Jadi dasar iman yang sejati itu berasal dari dalam, yang juga bertumbuh. Pertumbuhan iman yang sejati juga bukan ditempel-tempel dari luar sehingga menjadi gemuk. Iman yang seperti ini akan luntur dan mencair nantinya. Tetapi jika pertumbuhan itu berasal dari dalam, maka pertumbuhan iman itu akan sangat stabil. Makin beriman, makin bertambah pengetahuan; makin bertambah pengetahuan, makin bisa lebih beriman lagi, demikian seterusnya.

Pertumbuhan fisik manusia suatu waktu akan berhenti dan tidak bertumbuh lagi; tetapi pertumbuhan rohani tidak pernah berhenti, jikalau pertumbuhan itu berjalan secara sehat seperti yang Tuhan tentukan. Ketika saya berusia sepuluh tahun, berat saya 25 kg. Anak saya sekarang berusia dua belas tahun, beratnya 56 kg. Saat itu saya kecil dan kurus sekali. Ketika ditanya oleh ibu saya, nanti kalau sudah besar mau jadi apa, saya menjawab ingin menjadi guru. Maka kata ibu, “Kamu begitu kecil dan kurus mau menjadi guru? Nanti kalau didorong oleh muridmu, kamu akan jatuh.” Saya dianggap terlalu kecil, tidak bertumbuh, karena sampai usia dua belas tahun masih belum memiliki tubuh yang cukup besar.

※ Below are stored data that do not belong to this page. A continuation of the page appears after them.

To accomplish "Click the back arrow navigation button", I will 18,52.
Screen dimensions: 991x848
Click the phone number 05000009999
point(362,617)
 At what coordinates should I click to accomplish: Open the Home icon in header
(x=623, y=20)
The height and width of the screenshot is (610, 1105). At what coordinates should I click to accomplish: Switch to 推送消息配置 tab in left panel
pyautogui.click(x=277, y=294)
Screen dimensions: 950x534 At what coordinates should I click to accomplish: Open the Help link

Tetapi pada saat saya berusia empat belas tahun, selama satu tahun saya bertambah 12,54 cm. Ketika berusia lima belas tahun saya sudah terlihat seperti orang dewasa. Lalu pada usia enam belas tahun saya sudah 60 kg beratnya. Pada usia delapan belas tahun saya sudah mengajar sampai 40 jam per minggu. Sebelumn masuk sekolah teologi, saya sudah berkhotbah lebih dari 800 kali. Saya juga sudah mengajar ribuah murid sekolah. Itulah cara Tuhan melatih saya. Banyak anak sekarang yang baru kerja sedikit sudah mengeluh merasa lelah. Ketika berusia dua puluh tahun, saat saya masuk sekolah teologi, berat saya 55 kg. Jadi sekarang ada kemunduran besar berat badan, karena ketika berusia enam belas tahun saya sudah 60 kg.

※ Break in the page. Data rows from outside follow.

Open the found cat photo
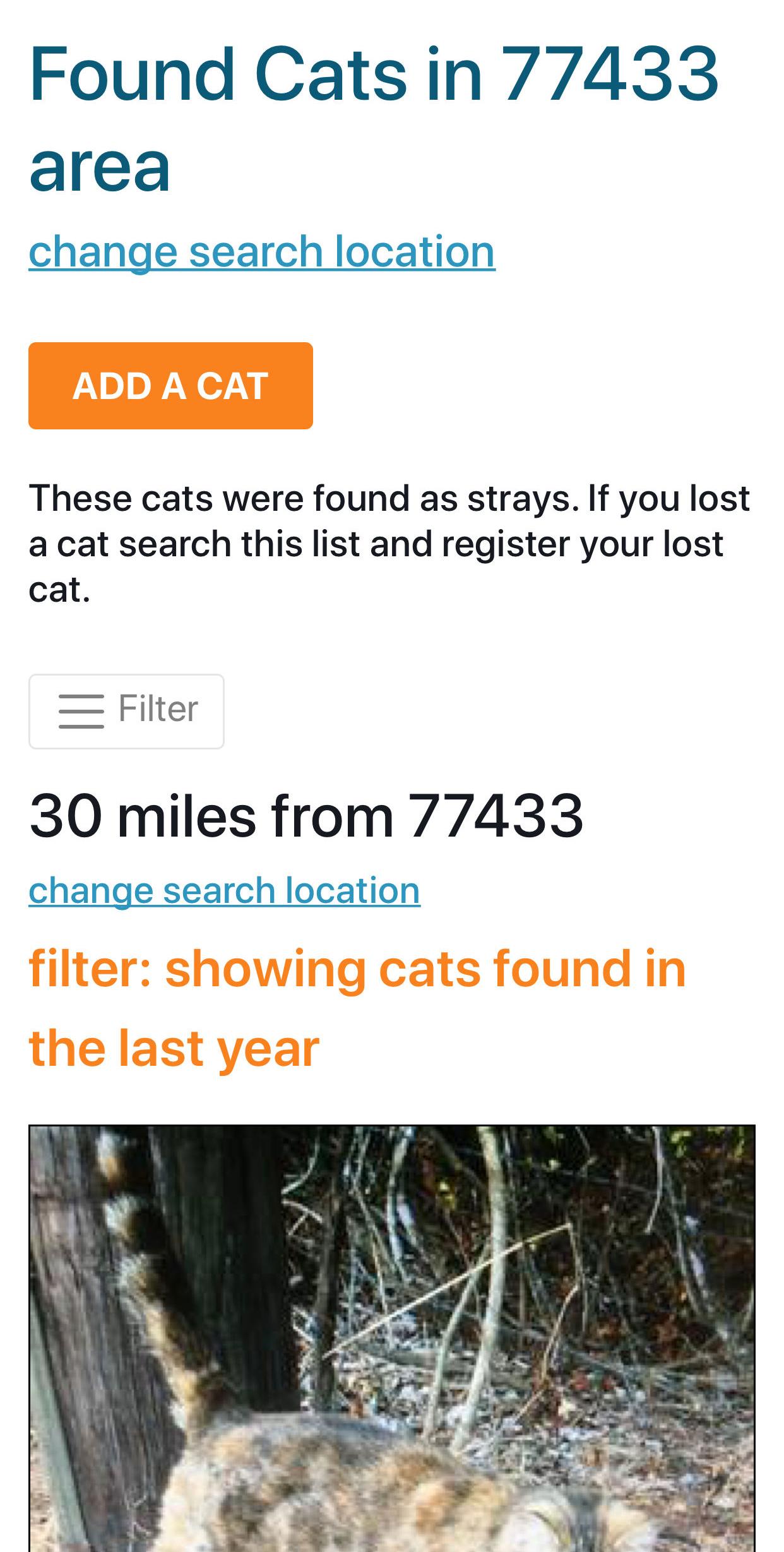The height and width of the screenshot is (1552, 784). pyautogui.click(x=391, y=1339)
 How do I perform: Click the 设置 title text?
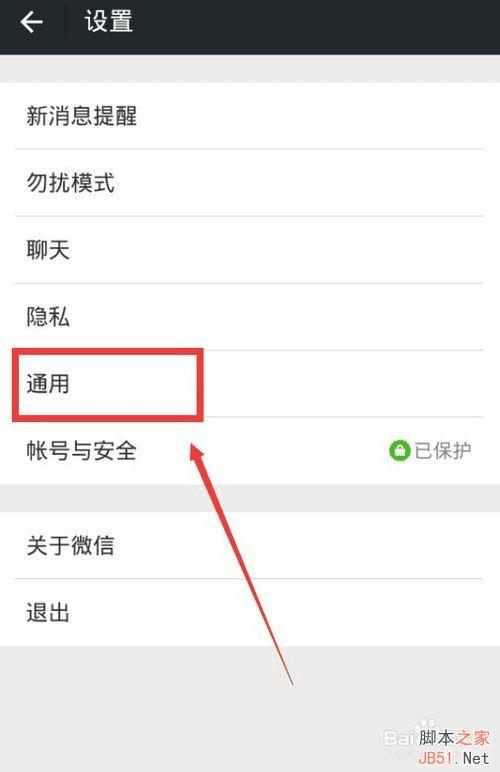[109, 22]

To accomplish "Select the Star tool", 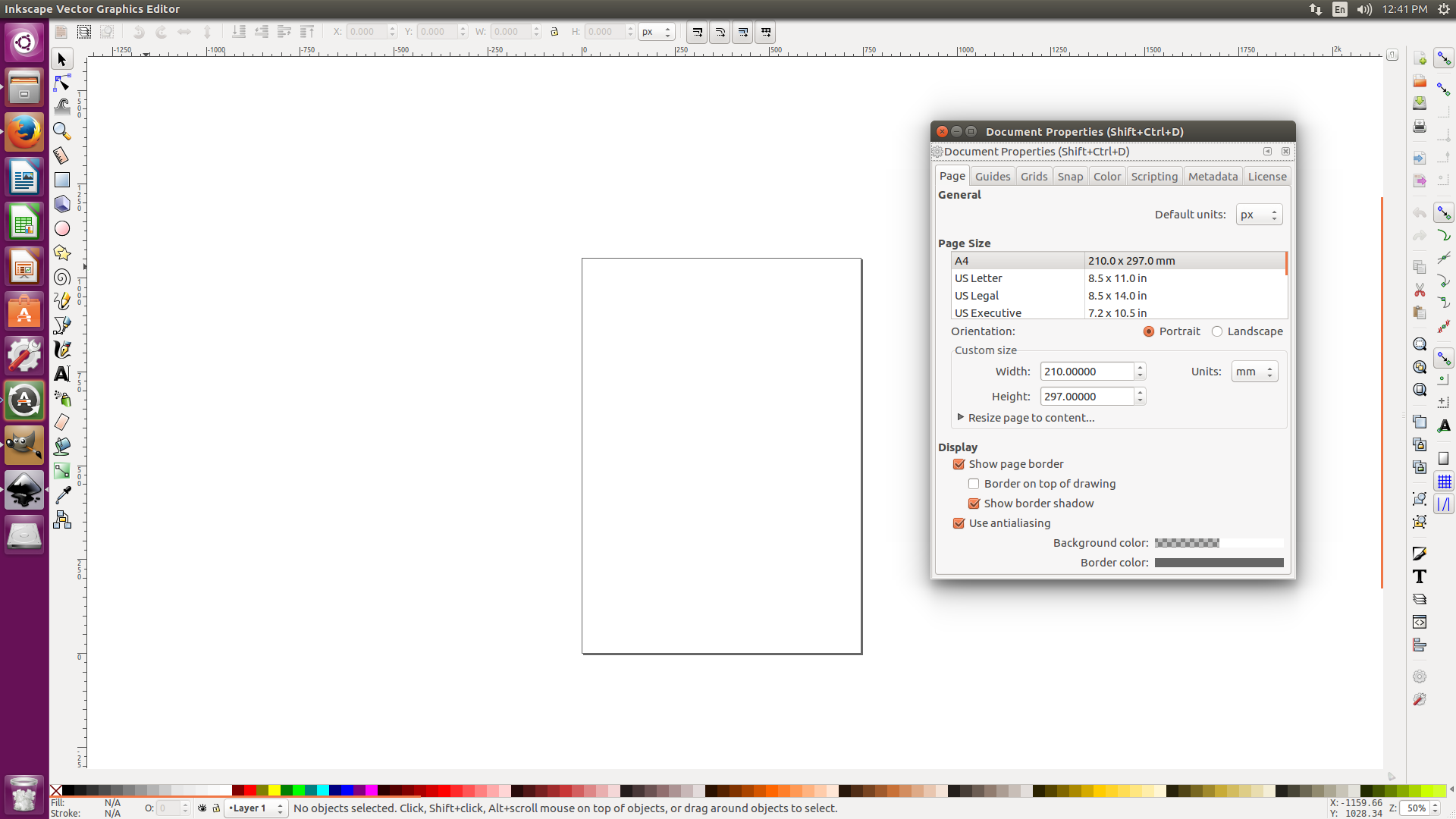I will (x=62, y=253).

Bilakah kita berhenti tumbuh? Ingatkah waktu Saudara sudah tidak tumbuh lagi? Betapa celaka kalau kita terus bertumbuh, karena jika kita terus bertumbuh, maka pada usia lima puluh tahun, semua pintu dan langit-langit rumah harus dirubah seluruhnya. Tubuh jasmani kita suatu saat akan berhenti bertumbuh, tidak menjadi lebih besar lagi. Inilah hukum pertumbuhan fisik. Tetapi tidak demikian halnya dengan kerohanian. Alkitab tidak pernah mengatakan bahwa suatu saat kita akan berhenti bertumbuh secara rohani. Pertumbuhan kerohanian berjalan terus-menerus seumur hidup.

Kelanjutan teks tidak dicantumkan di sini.